PRIA and Co-Chairs of the Golden Target Awards.
@PRIA and Co-Chairs of the Golden Target Awards – you have completely missed the point.
No one is questioning your “strict judging procedures and guidelines”, whatever they may be.
But surely having 92% of entries qualify for a shortlist seems inappropriate, don’t you think?
As a peak PR industry body, I would think you ought to be able to spot what is clearly a PR disaster – please come out with a better explanation than “we adhered to our strict guidelines”.. everyone else is still looking at this story like its a joke – your agencies that you represent deserve better.

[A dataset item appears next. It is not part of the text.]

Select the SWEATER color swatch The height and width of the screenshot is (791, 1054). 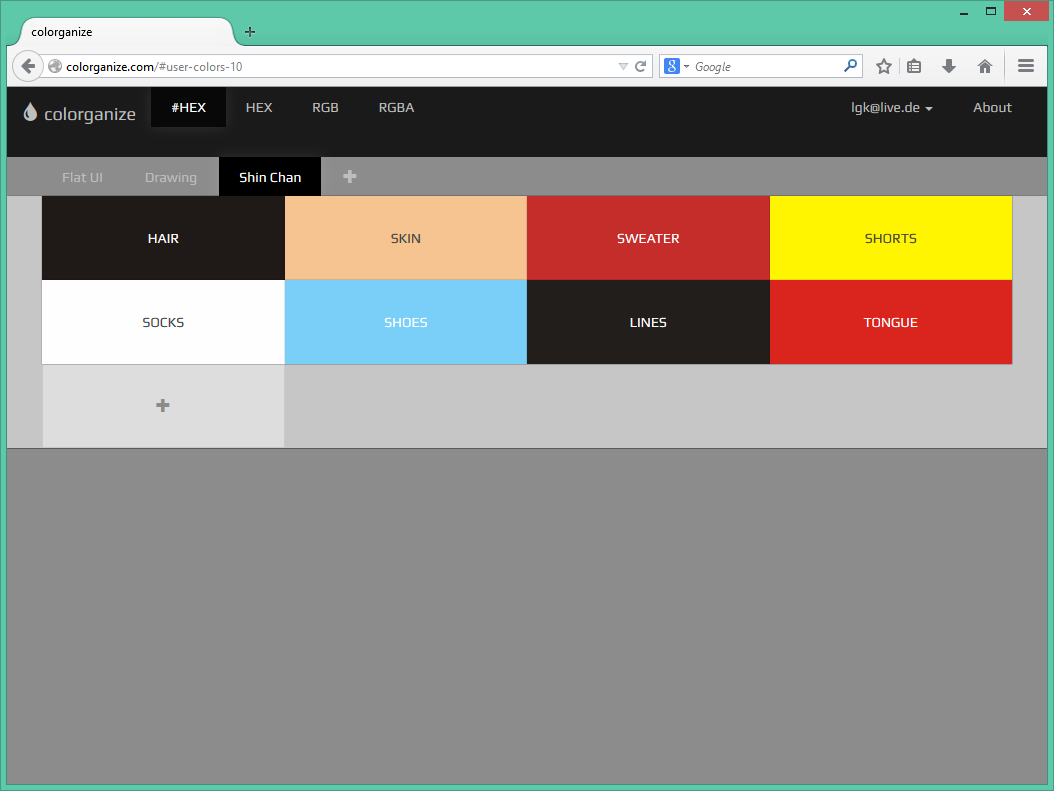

I agree that this high degree of entries being set aside as finalist seems absurd. there seems to have been little filtering and it reminds me of primary school, where everyone gets a ribbon. How can we seriously judge and recognise the best in our industry when there seems to have been very little judging for a lot of recognition?
As one of the recipients of a shortlisting above, I was really excited to get on the list. However when you realize that just about everyone has been shortlisted, it does take away from it, no doubt. I’ve also judged these in the past and while it can be hard, the role of the judging committee is to make those calls. To put virtually everyone on the shortlist cheapens the work done on those campaigns that genuinely deserve to be shortlisted. as the first comment shows, PR struggles to be taken seriously, and the antics above don’t help.
Hi PRIA and Co-Chairs of the Golden Target Awards
What on earth is that response about???
They’re just trying to maximise ticket sales! Times are tough for industry associations – corporate budgets are tight and being shortlisted definitely helps sales.
I think it’s fine as a first step to throw out the entries that don’t match the criteria, but don’t then call the remaining 92% the shortlist!
The judging panel is obviously going to do a second round of culling so announce the real list of finalists then.
Have to agree with the previous poster that this is about ticket sales.
Offensive.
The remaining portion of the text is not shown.